Subthalamic Nucleus (STN) Targeted Transcranial Temporal Interference Stimulation (TIS) Treats Parkinson's Disease (TIS-STN-PD1)

Parkinson's disease is a progressive neurodegenerative disorder characterized by motor dysfunction.

Temporal Interference Stimulation (TIS) is a non-invasive deep brain stimulation technique. Its core principle involves placing two pairs of transcranial stimulation electrodes on the scalp surface, each delivering high-frequency currents with slight differences. Since the human cerebral cortex does not respond to high-frequency currents, when these two currents intersect in the deep brain (i.e., the target area), they generate a low-frequency interference wave-similar to tACS-with a frequency equal to the difference between the two currents. This enables selective modulation of deep brain regions while minimizing activation of the superficial cortex. Additionally, a breakthrough aspect of TIS is its ability to flexibly adjust the stimulation target location by modifying electrode positions and current ratios. This makes it highly suitable for future clinical applications in regulating deep brain nuclei and developing personalized diagnosis and treatment plans for Parkinson's disease (PD) patients. The technology offers a non-invasive method to alter neuronal activity in deep brain nuclei and has shown promise in improving PD motor symptoms in prior proof-of-concept studies, thereby providing a potential treatment for PD motor symptoms.

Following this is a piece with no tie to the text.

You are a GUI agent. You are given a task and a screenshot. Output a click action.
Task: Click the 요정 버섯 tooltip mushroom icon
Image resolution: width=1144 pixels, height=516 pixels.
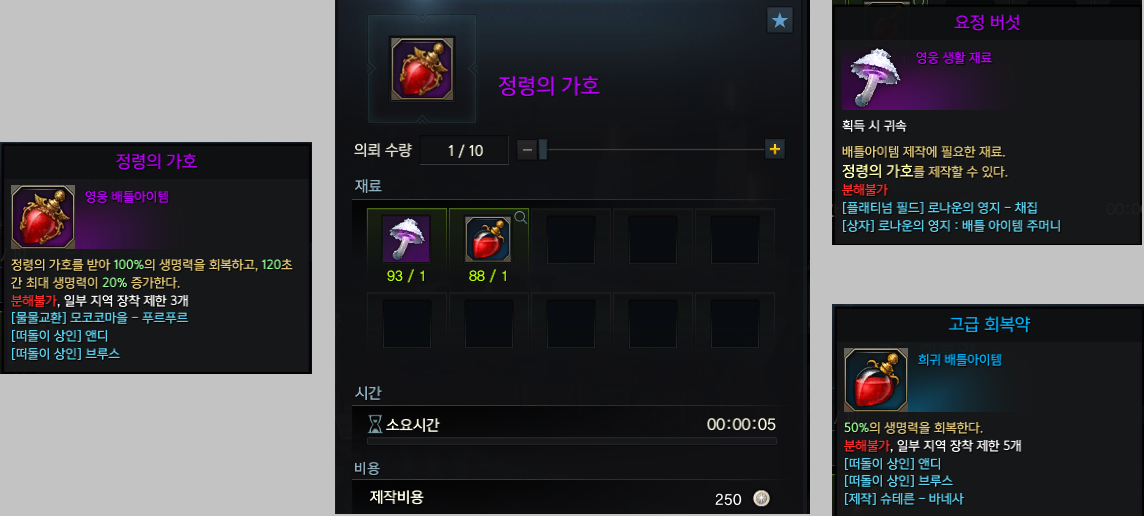coord(874,79)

In animal models, TIS has been demonstrated to have the potential to modulate the activity of brain regions closely associated with PD motor symptoms, such as the subthalamic nucleus and globus pallidus. Preliminary clinical studies have shown that TIS stimulation of the unilateral STN in PD patients resulted in alleviation of motor symptoms such as tremor and bradykinesia before and after treatment . A recent exploratory study on TIS stimulation of the right GPi also confirmed that TIS is feasible and safe for alleviating mild PD motor symptoms, particularly bradykinesia and tremor. Compared to the right side, motor symptoms (especially bradykinesia) on the left side showed more significant improvement. PD patients with more severe bradykinesia and tremor before stimulation experienced greater improvement after TIS. Current research findings suggest that TIS has the potential to improve PD motor symptoms. However, in these two studies, some patients did not respond to TIS stimulation. Although preliminary data support the therapeutic potential of TIS for PD motor symptoms, there is still a lack of large-sample, randomized controlled, and systematic studies targeting different brain regions and parameter systems. Therefore, there is an urgent need to conduct standardized clinical trials to evaluate the optimal stimulation parameters, target selection, efficacy persistence, and safety of TIS, providing evidence-based support for its further promotion and application.

This study employs a single-center, prospective, randomized, double-blind, sham-controlled design to evaluate the efficacy and safety of TIS targeting the subthalamic nucleus in Parkinson's disease patients. The study protocol involves structural MRI scanning for all participants to establish individualized computational models, with neuronavigation techniques determining optimal electrode placement. Participants are randomized to either the active stimulation group (using 2000/2130 Hz dual-frequency configuration) or the sham control group (using 2000/2000 Hz configuration). All treatment sessions are conducted during patients' "ON" medication state, administered twice daily for 30 minutes over five consecutive days. Assessment is performed through blinded evaluation by raters unaware of group allocation using standardized scales at predetermined time points. The entire process follows structured data collection and safety monitoring protocols. This study aims to systematically evaluate the therapeutic effects and safety profile of TIS for motor symptoms in Parkinson's disease, providing an evidence base for the clinical application of this novel neuromodulation approach.